We did see the immunologist last Thursday morning and the conclusion was that they need more lab work. Very unfortunate that this determination couldn't have been made prior to his surgery, so that the labs could have been drawn at that time. We know they can't just draw labs on Dallas in the clinic as they have never been successful in the past. It's no different than trying to start an IV on him. So now they are working on setting up a time for him to come in and have some sedation along with ultrasound, and their "best" vein finder, to get the labs they need.

Video below was catching something that actually amused Dallas recently!

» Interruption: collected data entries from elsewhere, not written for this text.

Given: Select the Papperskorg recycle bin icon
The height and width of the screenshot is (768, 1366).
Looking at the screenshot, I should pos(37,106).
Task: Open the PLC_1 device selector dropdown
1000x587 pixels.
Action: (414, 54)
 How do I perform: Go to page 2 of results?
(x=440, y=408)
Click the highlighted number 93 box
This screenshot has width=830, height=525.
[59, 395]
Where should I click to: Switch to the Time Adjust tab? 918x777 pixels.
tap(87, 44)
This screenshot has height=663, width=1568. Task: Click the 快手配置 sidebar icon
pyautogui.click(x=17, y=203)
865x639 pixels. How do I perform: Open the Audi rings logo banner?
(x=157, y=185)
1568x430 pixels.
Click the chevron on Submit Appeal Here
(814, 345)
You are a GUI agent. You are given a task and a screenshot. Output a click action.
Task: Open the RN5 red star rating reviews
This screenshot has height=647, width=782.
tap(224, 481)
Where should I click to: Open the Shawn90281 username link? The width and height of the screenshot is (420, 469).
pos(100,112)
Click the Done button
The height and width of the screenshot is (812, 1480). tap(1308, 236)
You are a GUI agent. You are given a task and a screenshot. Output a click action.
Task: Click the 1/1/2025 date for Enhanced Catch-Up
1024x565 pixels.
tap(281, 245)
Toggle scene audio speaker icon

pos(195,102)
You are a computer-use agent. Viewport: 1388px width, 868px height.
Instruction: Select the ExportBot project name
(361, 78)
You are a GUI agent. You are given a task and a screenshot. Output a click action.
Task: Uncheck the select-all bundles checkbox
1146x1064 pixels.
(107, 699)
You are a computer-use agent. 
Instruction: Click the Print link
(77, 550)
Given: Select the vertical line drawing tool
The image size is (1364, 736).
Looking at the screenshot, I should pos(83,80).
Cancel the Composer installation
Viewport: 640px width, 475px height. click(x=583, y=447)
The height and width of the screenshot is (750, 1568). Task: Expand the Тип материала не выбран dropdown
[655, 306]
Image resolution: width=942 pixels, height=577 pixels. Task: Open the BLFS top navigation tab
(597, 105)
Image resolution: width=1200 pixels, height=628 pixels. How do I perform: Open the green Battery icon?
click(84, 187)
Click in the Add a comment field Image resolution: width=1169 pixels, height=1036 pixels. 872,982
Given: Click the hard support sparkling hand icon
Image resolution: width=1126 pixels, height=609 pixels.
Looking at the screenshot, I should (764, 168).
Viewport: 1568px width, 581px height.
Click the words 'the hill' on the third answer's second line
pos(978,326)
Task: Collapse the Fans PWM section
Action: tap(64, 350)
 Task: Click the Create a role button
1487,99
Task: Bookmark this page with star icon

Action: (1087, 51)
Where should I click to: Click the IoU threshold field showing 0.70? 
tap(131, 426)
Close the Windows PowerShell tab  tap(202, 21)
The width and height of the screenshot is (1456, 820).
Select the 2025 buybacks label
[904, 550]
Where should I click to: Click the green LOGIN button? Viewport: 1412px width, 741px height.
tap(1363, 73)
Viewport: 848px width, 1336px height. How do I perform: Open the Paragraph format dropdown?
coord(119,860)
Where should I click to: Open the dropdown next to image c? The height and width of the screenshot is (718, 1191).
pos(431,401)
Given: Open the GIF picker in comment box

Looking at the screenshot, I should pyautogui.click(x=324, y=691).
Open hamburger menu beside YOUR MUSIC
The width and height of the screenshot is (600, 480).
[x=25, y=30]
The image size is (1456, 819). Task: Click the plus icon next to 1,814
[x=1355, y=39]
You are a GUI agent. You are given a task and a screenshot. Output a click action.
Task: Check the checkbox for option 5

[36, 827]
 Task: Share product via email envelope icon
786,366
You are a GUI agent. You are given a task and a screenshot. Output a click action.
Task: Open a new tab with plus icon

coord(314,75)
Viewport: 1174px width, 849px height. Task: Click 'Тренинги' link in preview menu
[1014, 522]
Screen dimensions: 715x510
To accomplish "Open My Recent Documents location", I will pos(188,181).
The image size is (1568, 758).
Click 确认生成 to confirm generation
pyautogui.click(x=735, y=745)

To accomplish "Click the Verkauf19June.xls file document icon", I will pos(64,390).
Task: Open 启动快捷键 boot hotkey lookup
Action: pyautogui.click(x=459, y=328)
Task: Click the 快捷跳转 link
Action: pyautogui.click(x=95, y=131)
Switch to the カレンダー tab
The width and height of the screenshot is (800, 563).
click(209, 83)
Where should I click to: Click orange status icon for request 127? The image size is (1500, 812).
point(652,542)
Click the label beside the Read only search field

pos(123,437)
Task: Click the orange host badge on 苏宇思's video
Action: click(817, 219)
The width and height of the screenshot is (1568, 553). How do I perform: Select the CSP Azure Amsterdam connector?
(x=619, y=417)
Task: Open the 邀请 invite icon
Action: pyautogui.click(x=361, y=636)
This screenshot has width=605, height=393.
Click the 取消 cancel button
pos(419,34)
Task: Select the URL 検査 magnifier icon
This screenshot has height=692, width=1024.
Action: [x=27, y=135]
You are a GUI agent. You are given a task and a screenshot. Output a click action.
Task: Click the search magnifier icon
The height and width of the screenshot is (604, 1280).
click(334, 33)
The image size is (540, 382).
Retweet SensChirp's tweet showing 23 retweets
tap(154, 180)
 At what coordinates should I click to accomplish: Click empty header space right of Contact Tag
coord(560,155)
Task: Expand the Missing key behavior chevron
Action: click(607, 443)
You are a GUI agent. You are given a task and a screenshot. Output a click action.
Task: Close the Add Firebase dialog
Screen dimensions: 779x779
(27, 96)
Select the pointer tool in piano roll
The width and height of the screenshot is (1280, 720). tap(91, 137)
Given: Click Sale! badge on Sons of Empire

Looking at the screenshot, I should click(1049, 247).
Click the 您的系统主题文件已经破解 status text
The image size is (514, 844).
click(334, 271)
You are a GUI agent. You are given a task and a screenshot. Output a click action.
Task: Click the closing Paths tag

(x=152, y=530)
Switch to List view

http://youtu.be/ALhm8lvg79o

Tuesday, November 1, 2011

HOME SWEET HOME

Today was a good day. I do not feel so beaten. I do realize I may have made some assumptions or misjudgment in my sleep deprived state. Dallas's pediatrician was paged today and stopped by to talk about the situation. She explained the significant risks of Dallas having a port while also having a cochlear implant, plus a potential immune system deficiency. I was also informed that Dallas may be able to get treatment for his immune system through shots versus blood transfusions. We did discuss the separate issue of him simply being a ridiculous IV start as well, and she did empathize and understand the pure awfulness of the ordeal we just went through and have already been through many times. She just said we really need to think about this and weigh the risks and benefits. I expressed my concern about the immunology appointment now being in January, and she said she would help get that moved up to sometime in the next week or so. Sigh. This conversation changed my perspective on the entire hospital stay. This morning I was not looking doctors in the eyes...just nodding and not asking questions. I felt so down and upset. Now I feel a lot better, probably because I am home too, but everything made more sense upon leaving today.

Big thanks to the staff at Children's. Dallas is home, happy, and healthy.